Extracted data entries:

╔══

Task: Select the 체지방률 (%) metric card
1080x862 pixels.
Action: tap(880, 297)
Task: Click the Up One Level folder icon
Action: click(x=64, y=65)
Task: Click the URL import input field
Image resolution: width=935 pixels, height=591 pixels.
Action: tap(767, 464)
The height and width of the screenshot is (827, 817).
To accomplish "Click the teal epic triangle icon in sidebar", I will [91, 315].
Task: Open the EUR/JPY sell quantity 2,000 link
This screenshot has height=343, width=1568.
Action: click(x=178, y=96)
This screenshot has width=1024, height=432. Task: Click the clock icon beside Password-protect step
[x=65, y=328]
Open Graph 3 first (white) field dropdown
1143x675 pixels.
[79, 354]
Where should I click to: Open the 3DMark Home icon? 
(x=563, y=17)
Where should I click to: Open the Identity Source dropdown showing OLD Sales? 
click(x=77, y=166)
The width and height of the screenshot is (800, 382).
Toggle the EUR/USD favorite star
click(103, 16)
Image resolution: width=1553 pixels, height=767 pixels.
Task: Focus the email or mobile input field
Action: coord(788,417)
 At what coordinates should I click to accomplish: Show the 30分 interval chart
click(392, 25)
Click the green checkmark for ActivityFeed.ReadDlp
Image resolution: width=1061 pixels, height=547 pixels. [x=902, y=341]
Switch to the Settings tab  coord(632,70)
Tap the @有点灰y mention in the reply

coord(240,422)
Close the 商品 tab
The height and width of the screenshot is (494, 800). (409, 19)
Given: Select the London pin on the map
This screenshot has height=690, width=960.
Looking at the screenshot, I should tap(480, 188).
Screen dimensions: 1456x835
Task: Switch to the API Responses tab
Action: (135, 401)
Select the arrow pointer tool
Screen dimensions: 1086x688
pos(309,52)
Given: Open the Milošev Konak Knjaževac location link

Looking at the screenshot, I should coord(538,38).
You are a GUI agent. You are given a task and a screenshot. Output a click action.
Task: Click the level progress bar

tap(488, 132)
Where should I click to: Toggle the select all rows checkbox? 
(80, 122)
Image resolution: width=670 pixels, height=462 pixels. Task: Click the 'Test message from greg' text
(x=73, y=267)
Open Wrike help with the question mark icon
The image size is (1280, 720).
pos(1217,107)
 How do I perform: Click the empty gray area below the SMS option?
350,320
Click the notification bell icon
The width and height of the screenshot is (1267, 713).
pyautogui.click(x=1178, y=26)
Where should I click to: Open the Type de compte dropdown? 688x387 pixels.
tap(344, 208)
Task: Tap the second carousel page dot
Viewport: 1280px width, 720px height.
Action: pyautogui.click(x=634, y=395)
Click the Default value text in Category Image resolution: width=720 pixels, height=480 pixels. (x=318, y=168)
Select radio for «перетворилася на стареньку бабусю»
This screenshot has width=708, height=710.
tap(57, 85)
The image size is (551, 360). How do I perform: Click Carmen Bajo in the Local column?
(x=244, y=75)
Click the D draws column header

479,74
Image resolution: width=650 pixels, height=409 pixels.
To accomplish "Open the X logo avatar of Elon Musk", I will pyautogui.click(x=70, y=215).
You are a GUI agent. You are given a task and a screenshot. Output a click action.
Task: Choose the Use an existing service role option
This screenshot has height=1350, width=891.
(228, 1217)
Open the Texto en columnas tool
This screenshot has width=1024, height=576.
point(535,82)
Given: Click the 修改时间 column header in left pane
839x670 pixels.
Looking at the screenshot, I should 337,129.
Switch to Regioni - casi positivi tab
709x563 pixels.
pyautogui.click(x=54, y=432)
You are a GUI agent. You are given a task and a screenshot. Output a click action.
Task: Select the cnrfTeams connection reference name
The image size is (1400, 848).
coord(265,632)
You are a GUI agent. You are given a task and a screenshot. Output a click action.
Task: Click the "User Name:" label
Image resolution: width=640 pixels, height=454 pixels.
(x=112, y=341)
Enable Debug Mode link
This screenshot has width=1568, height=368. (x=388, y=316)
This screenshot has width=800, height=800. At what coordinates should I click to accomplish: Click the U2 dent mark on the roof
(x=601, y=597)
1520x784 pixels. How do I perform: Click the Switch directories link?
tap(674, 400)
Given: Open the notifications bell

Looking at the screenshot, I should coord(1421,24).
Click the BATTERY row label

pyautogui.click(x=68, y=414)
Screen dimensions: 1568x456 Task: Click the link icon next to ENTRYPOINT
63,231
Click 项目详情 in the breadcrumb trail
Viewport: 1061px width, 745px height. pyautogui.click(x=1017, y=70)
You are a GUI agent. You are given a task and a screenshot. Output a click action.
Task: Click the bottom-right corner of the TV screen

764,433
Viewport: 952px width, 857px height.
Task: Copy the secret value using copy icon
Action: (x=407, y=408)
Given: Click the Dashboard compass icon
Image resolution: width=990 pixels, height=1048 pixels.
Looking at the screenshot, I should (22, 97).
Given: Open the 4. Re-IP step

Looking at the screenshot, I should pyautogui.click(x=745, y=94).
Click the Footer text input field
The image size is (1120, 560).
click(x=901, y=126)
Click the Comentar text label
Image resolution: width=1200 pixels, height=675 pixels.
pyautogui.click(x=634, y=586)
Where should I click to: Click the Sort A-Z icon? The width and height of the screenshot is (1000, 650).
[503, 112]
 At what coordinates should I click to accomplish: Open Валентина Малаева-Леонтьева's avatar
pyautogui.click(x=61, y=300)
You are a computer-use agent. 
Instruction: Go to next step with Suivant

╚══

Task goal:
Retype each entry exactly.

Finished exercise:
Task: Select the 체지방률 (%) metric card
1080x862 pixels.
Action: tap(880, 297)
Task: Click the Up One Level folder icon
Action: click(x=64, y=65)
Task: Click the URL import input field
Image resolution: width=935 pixels, height=591 pixels.
Action: tap(767, 464)
The height and width of the screenshot is (827, 817).
To accomplish "Click the teal epic triangle icon in sidebar", I will [91, 315].
Task: Open the EUR/JPY sell quantity 2,000 link
This screenshot has height=343, width=1568.
Action: click(x=178, y=96)
This screenshot has width=1024, height=432. Task: Click the clock icon beside Password-protect step
[x=65, y=328]
Open Graph 3 first (white) field dropdown
1143x675 pixels.
[79, 354]
Where should I click to: Open the 3DMark Home icon? 
(x=563, y=17)
Where should I click to: Open the Identity Source dropdown showing OLD Sales? 
click(x=77, y=166)
The width and height of the screenshot is (800, 382).
Toggle the EUR/USD favorite star
click(103, 16)
Image resolution: width=1553 pixels, height=767 pixels.
Task: Focus the email or mobile input field
Action: coord(788,417)
 At what coordinates should I click to accomplish: Show the 30分 interval chart
click(392, 25)
Click the green checkmark for ActivityFeed.ReadDlp
Image resolution: width=1061 pixels, height=547 pixels. [x=902, y=341]
Switch to the Settings tab  coord(632,70)
Tap the @有点灰y mention in the reply

coord(240,422)
Close the 商品 tab
The height and width of the screenshot is (494, 800). (409, 19)
Given: Select the London pin on the map
This screenshot has height=690, width=960.
Looking at the screenshot, I should tap(480, 188).
Screen dimensions: 1456x835
Task: Switch to the API Responses tab
Action: (135, 401)
Select the arrow pointer tool
Screen dimensions: 1086x688
pos(309,52)
Given: Open the Milošev Konak Knjaževac location link

Looking at the screenshot, I should coord(538,38).
You are a GUI agent. You are given a task and a screenshot. Output a click action.
Task: Click the level progress bar

tap(488, 132)
Where should I click to: Toggle the select all rows checkbox? 
(80, 122)
Image resolution: width=670 pixels, height=462 pixels. Task: Click the 'Test message from greg' text
(x=73, y=267)
Open Wrike help with the question mark icon
The image size is (1280, 720).
pos(1217,107)
 How do I perform: Click the empty gray area below the SMS option?
350,320
Click the notification bell icon
The width and height of the screenshot is (1267, 713).
pyautogui.click(x=1178, y=26)
Where should I click to: Open the Type de compte dropdown? 688x387 pixels.
tap(344, 208)
Task: Tap the second carousel page dot
Viewport: 1280px width, 720px height.
Action: pyautogui.click(x=634, y=395)
Click the Default value text in Category Image resolution: width=720 pixels, height=480 pixels. (x=318, y=168)
Select radio for «перетворилася на стареньку бабусю»
This screenshot has width=708, height=710.
tap(57, 85)
The image size is (551, 360). How do I perform: Click Carmen Bajo in the Local column?
(x=244, y=75)
Click the D draws column header

479,74
Image resolution: width=650 pixels, height=409 pixels.
To accomplish "Open the X logo avatar of Elon Musk", I will pyautogui.click(x=70, y=215).
You are a GUI agent. You are given a task and a screenshot. Output a click action.
Task: Choose the Use an existing service role option
This screenshot has height=1350, width=891.
(228, 1217)
Open the Texto en columnas tool
This screenshot has width=1024, height=576.
point(535,82)
Given: Click the 修改时间 column header in left pane
839x670 pixels.
Looking at the screenshot, I should 337,129.
Switch to Regioni - casi positivi tab
709x563 pixels.
pyautogui.click(x=54, y=432)
You are a GUI agent. You are given a task and a screenshot. Output a click action.
Task: Select the cnrfTeams connection reference name
The image size is (1400, 848).
coord(265,632)
You are a GUI agent. You are given a task and a screenshot. Output a click action.
Task: Click the "User Name:" label
Image resolution: width=640 pixels, height=454 pixels.
(x=112, y=341)
Enable Debug Mode link
This screenshot has width=1568, height=368. (x=388, y=316)
This screenshot has width=800, height=800. At what coordinates should I click to accomplish: Click the U2 dent mark on the roof
(x=601, y=597)
1520x784 pixels. How do I perform: Click the Switch directories link?
tap(674, 400)
Given: Open the notifications bell

Looking at the screenshot, I should coord(1421,24).
Click the BATTERY row label

pyautogui.click(x=68, y=414)
Screen dimensions: 1568x456 Task: Click the link icon next to ENTRYPOINT
63,231
Click 项目详情 in the breadcrumb trail
Viewport: 1061px width, 745px height. pyautogui.click(x=1017, y=70)
You are a GUI agent. You are given a task and a screenshot. Output a click action.
Task: Click the bottom-right corner of the TV screen

764,433
Viewport: 952px width, 857px height.
Task: Copy the secret value using copy icon
Action: (x=407, y=408)
Given: Click the Dashboard compass icon
Image resolution: width=990 pixels, height=1048 pixels.
Looking at the screenshot, I should (22, 97).
Given: Open the 4. Re-IP step

Looking at the screenshot, I should pyautogui.click(x=745, y=94).
Click the Footer text input field
The image size is (1120, 560).
click(x=901, y=126)
Click the Comentar text label
Image resolution: width=1200 pixels, height=675 pixels.
pyautogui.click(x=634, y=586)
Where should I click to: Click the Sort A-Z icon? The width and height of the screenshot is (1000, 650).
[503, 112]
 At what coordinates should I click to accomplish: Open Валентина Малаева-Леонтьева's avatar
pyautogui.click(x=61, y=300)
You are a computer-use agent. 
Instruction: Go to next step with Suivant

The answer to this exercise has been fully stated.